Green v. Green, 86 Ill. App. 2d 362 (1967)

Aug. 29, 1967 · Illinois Appellate Court · Gen. No. 66-140
86 Ill. App. 2d 362

Patricia B. Green, Plaintiff-Appellant, v. Talmage O. Green, Defendant-Appellee.

Gen. No. 66-140.

Second District.

August 29, 1967.

*363R L. Huszagh, of Wheaton, for appellant.

Talmage 0. Green, pro se, of Glen Ellyn, appellee.

MR. JUSTICE ABRAHAMSON

delivered the opinion of the court.

This appeal is prosecuted by the plaintiff from an order entered September 9, 1966, nunc pro tunc as of May 6, 1966, by the Circuit Court of DuPage County that reduced the monthly installments of a lump sum alimony award and the child support payments provided in a previous divorce decree.

The divorce decree was entered on March 7, 1966, after a contested trial and provided, in part, as follows:

“IT IS FURTHER ORDERED, ADJUDGED AND DECREED by the Court that the defendant, TALMAGE 0. GREEN, be and he hereby is directed to *364pay to the Clerk of this Court, the sum of $250.00 per month for the support of the two minor children herein, until the further order of this Court $125.00 per month for each child, payable $125.00 on the 15th day of each month for the first half of the month, and $125.00 on the 30th day of each month for the last half of the month, the first payment of $125.00 due and payable on or before March 15, 1966. Said child support payments are based on defendant’s representation that he receives a take-home pay of $750.00 per month.
“IT IS FURTHER ORDERED, ADJUDGED AND DECREED by the Court that the defendant, TALMAGE O. GREEN, be and he hereby is directed to pay to plaintiff, PATRICIA B. GREEN, the sum of $2,000.00, as and for a lump sum alimony settlement, said amount to be payable at the rate of $100.00 per month, commencing on March 1, 1966, and plaintiff be and she is hereby barred from any further rights to alimony, past, present or future.”

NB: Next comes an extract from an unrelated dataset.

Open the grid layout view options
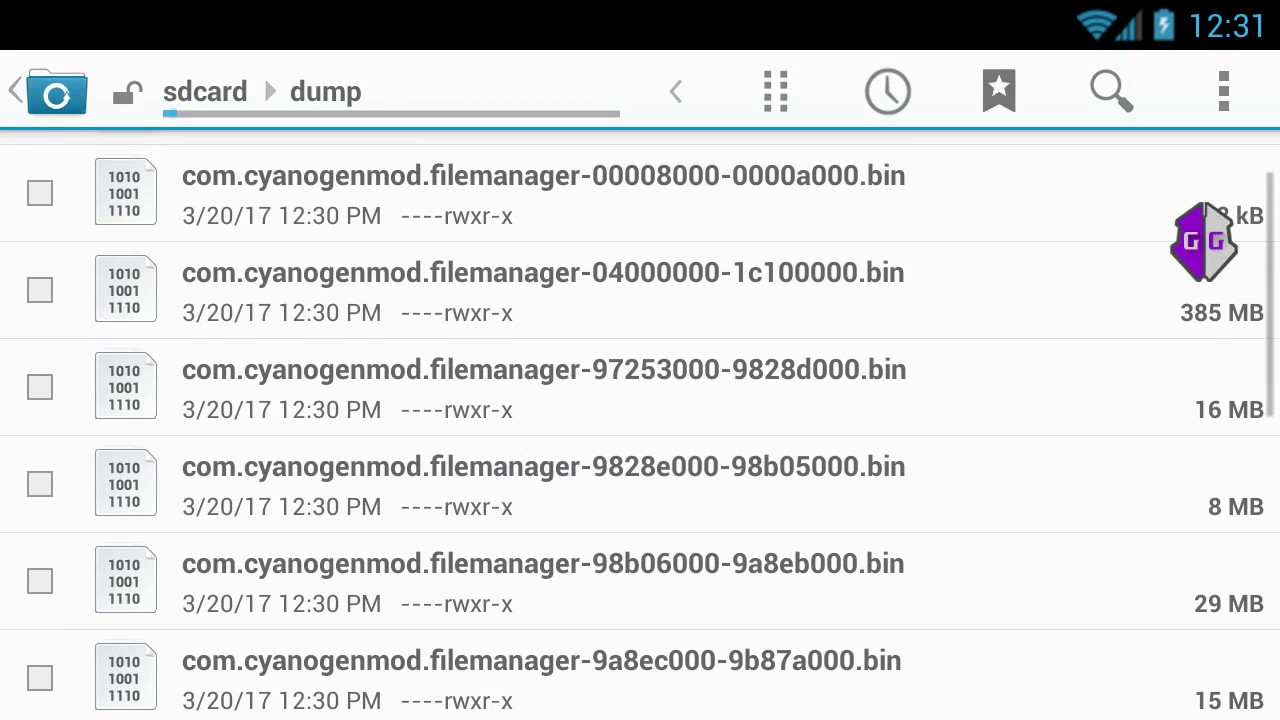 pos(776,91)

The plaintiff subsequently petitioned the court to order the defendant to join in the execution of a Loan Modification Agreement in connection with a mortgage indebtedness on the former marital home and for an increase in child support payments. No written answer to that petition or cross petition from the defendant appear in the record but the transcript of a hearing held on May 6, 1966, does appear. The defendant testified at that hearing that he was unable to continue the payments provided in the decree; that his expenses exceeded his income; and that his job was in jeopardy as a result of his financial difficulties. He requested that the child support be reduced and the monthly alimony installments extended to prevent his total ruin. In support of his contention that he was on the brink of complete financial *365collapse, the defendant testified that, in addition to his alimony and child support obligations, he was making regular monthly payments on a new car and on overdue accounts at two retail stores for bills incurred by his former wife. He also testified that he was then earning $730 take-home pay every month. At the conclusion of that hearing, the defendant signed the Loan Modification Agreement and an order was entered that reduced the child support payments to $110 a month for each child and the monthly installment of the lump sum alimony to $50. This appeal is from that order.

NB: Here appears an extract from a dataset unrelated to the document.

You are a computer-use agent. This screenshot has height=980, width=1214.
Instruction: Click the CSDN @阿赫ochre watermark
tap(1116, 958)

As is well known, section 18 of the Divorce Act provides, in part, that “The court may, on application, from time to time, make such alterations in the allowance of alimony and maintenance, and the care, custody, and support of the children, as shall appear reasonable and proper.” (Ill Rev Stats 1965, c 40, par 19.)

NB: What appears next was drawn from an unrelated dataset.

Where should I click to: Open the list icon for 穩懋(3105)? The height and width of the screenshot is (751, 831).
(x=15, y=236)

The cases uniformly hold that an alteration will be made only when the conditions and circumstances of the parties have materially changed since the entry of the original decree. Kelleher v. Kelleher, 67 Ill App2d 410, 414, 214 NE2d 139; Gregory v. Gregory, 52 Ill App2d 262, 268, 202 NE2d 139. The court may not “arbitrarily or capriciously” modify the provisions for alimony or child support but can do so after a substantial change is shown to have occurred. Gregory v. Gregory, ibid.

The decree is final as to the circumstances and conditions of the parties as of the date of its entry and the court can, therefore, only consider such changes that have occurred subsequently. Nye v. Nye, 411 Ill 408, 416, 105 NE2d 300.

The record in this case discloses no evidence of a “substantial” or “material” change in the conditions of the parties subsequent to the entry of the divorce decree. The decree recited that the support payments were predicated on the representation of the defendant that his *366take-home pay was $750 a month. At the hearing two months later, the defendant testified that his take-home pay was $730 a month and explained that the slight reduction resulted from a change in his withholding for Federal income tax as a result of the divorce. It was improper for the court to consider his car payments as a possible change in his financial circumstances since he had purchased the car prior to the divorce decree and, as we have seen, the decree was res ad judicata as to his pecuniary circumstances as of that date. The defendant’s obligation on prior family indebtedness could not be considered a change in condition subsequent to the divorce decree since the decree itself ordered him to make the monthly payments.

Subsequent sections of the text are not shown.